■ Exercise instructions
Repeat the entries below exactly, pictures excluded.

Stored records
::::::

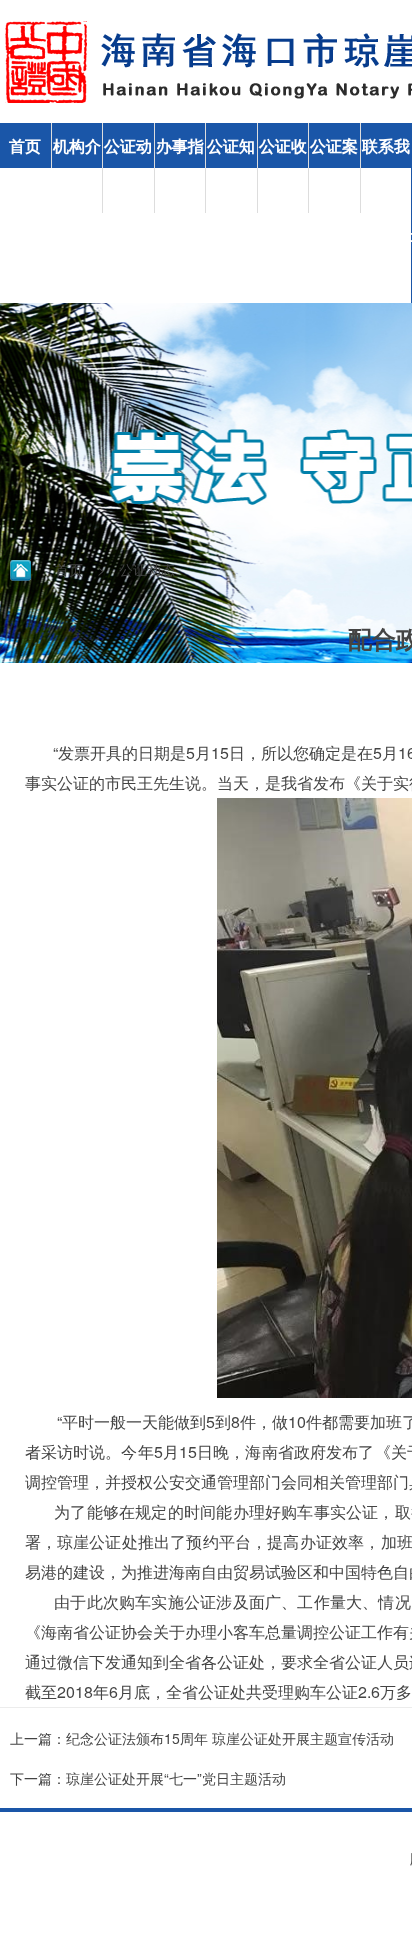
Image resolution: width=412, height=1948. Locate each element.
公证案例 (334, 168)
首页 (25, 145)
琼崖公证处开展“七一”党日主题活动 (176, 1778)
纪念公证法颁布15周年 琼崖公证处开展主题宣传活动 (230, 1738)
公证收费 (283, 168)
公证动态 (128, 168)
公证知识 (231, 168)
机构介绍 (77, 168)
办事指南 (180, 168)
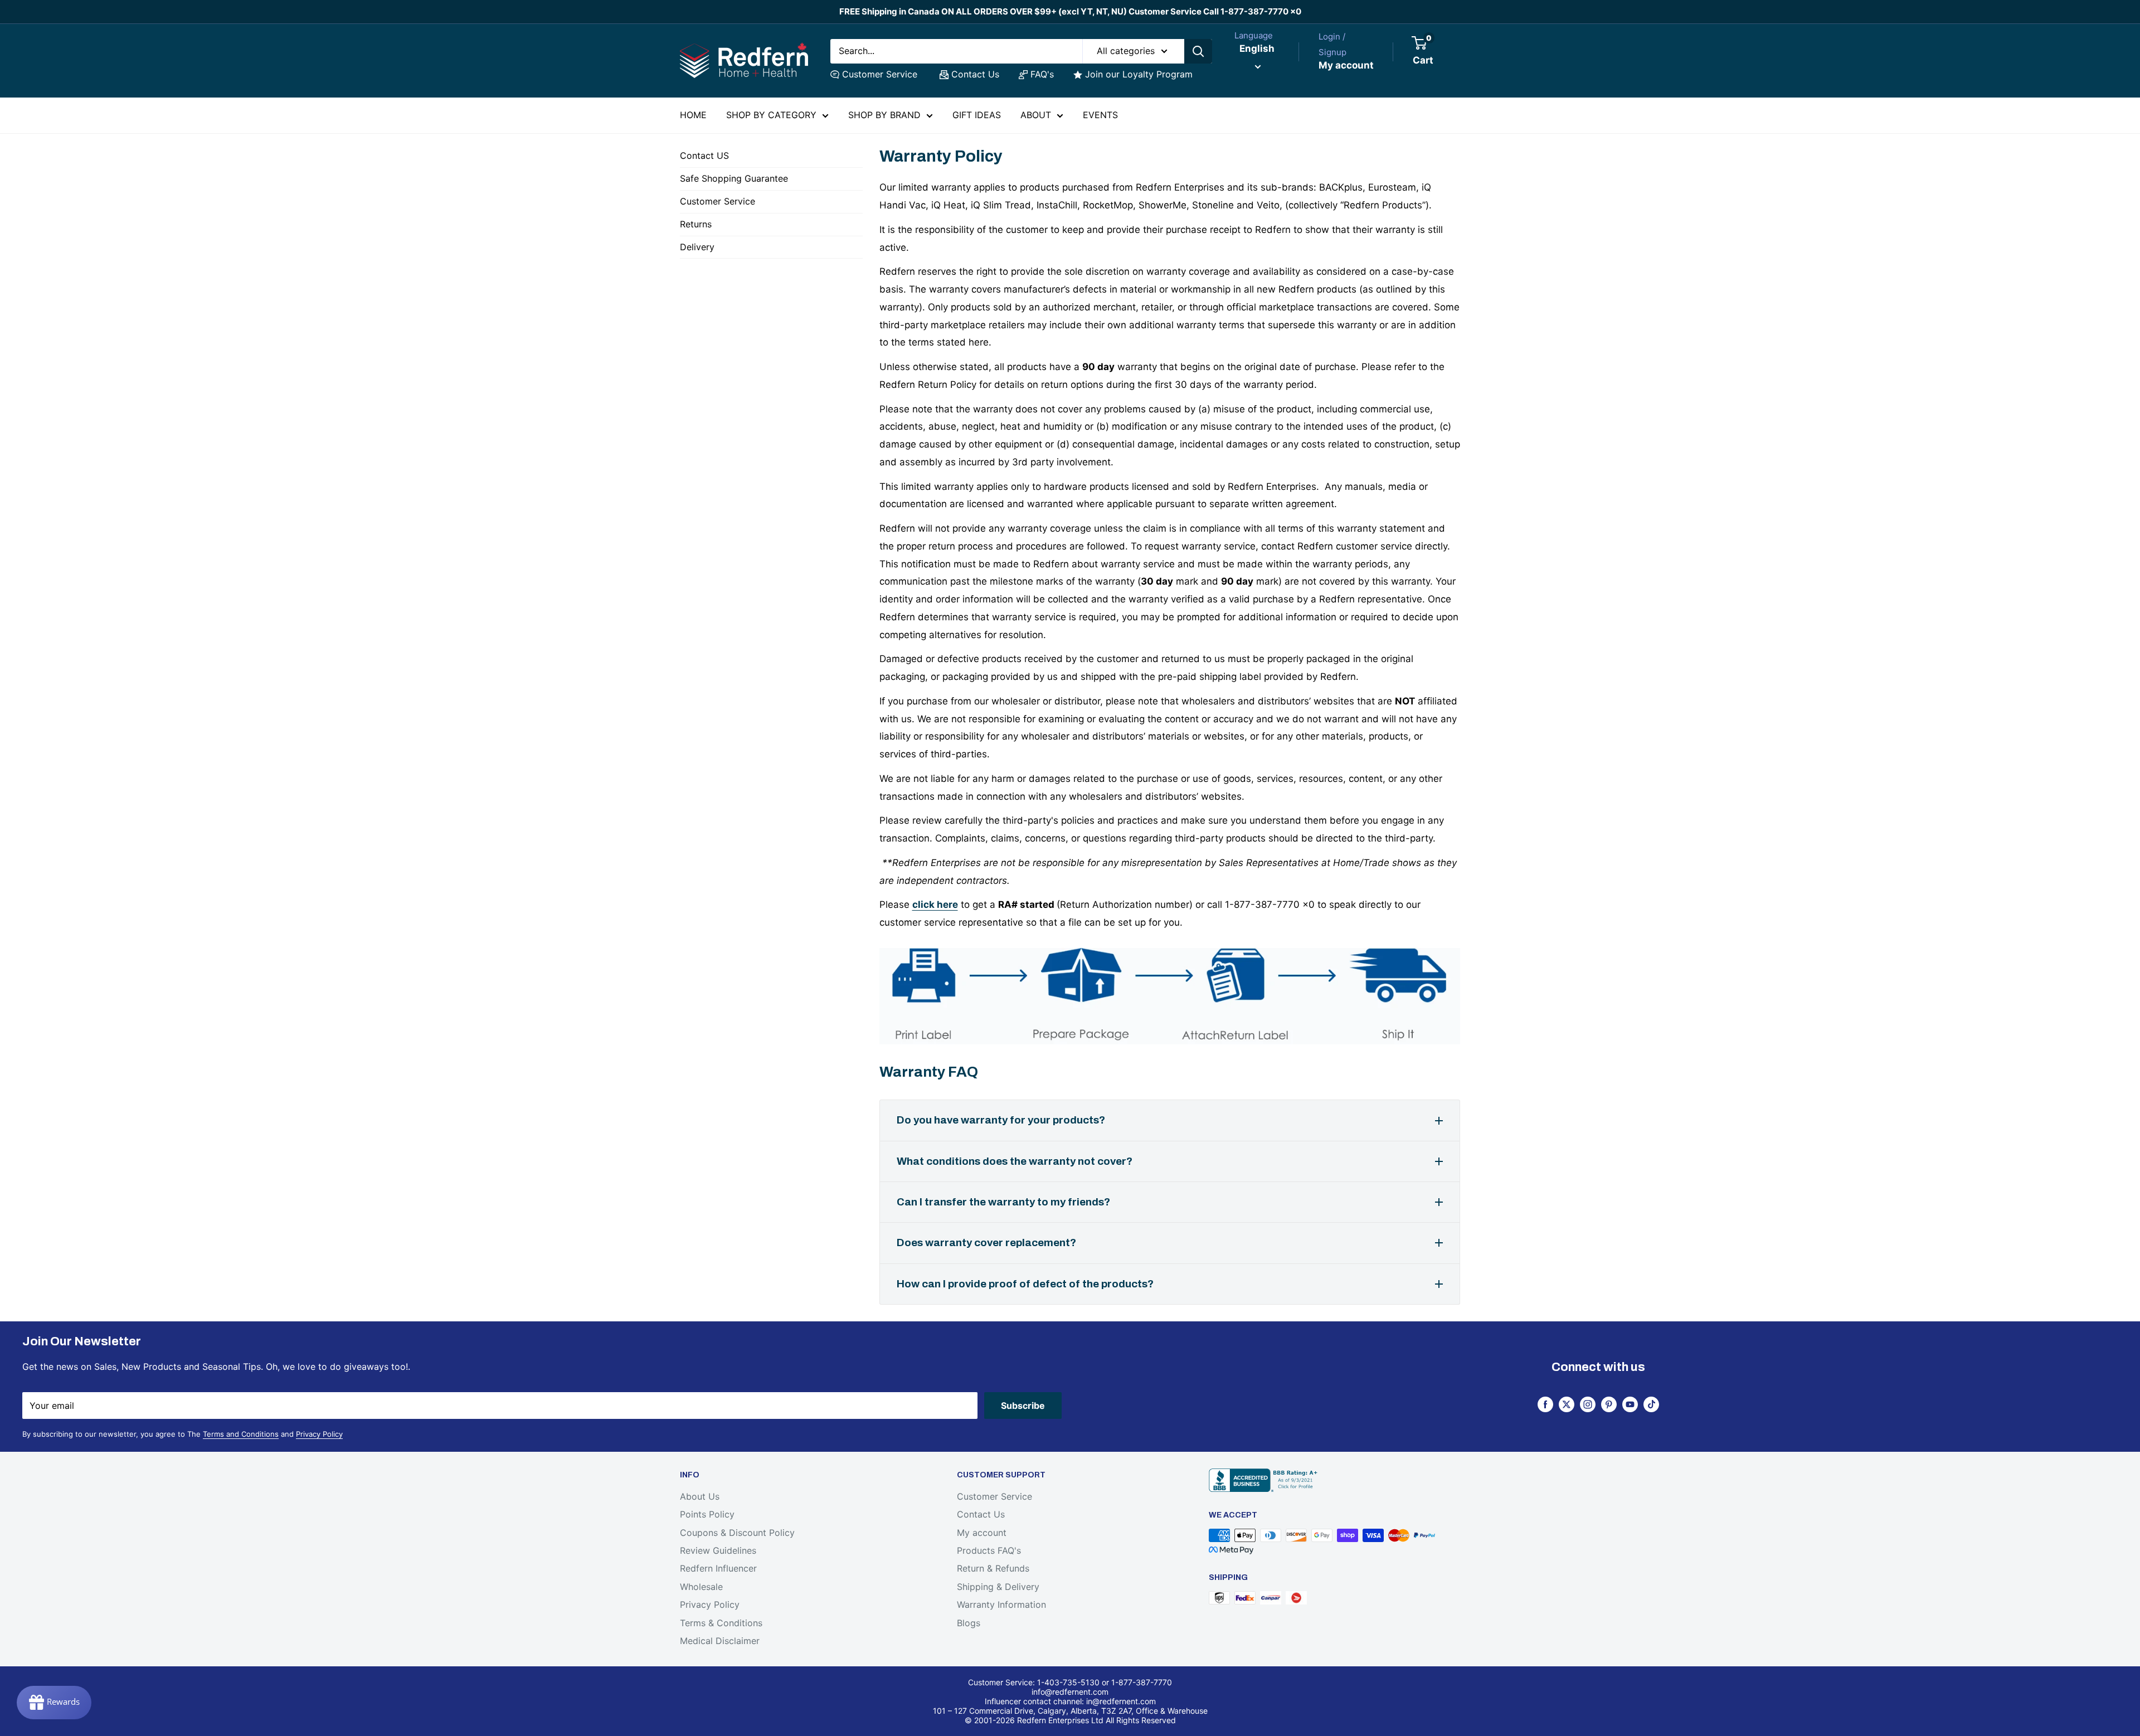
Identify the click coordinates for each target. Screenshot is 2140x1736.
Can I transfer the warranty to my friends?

::::::

■ Exercise response
Image resolution: width=412, height=1948. Locate each element.
公证案例 (334, 168)
首页 (25, 145)
琼崖公证处开展“七一”党日主题活动 (176, 1778)
纪念公证法颁布15周年 琼崖公证处开展主题宣传活动 (230, 1738)
公证收费 (283, 168)
公证动态 (128, 168)
公证知识 (231, 168)
机构介绍 (77, 168)
办事指南 (180, 168)
Identify the click coordinates for each target. Screenshot is 2140x1736.
Can I transfer the warranty to my friends?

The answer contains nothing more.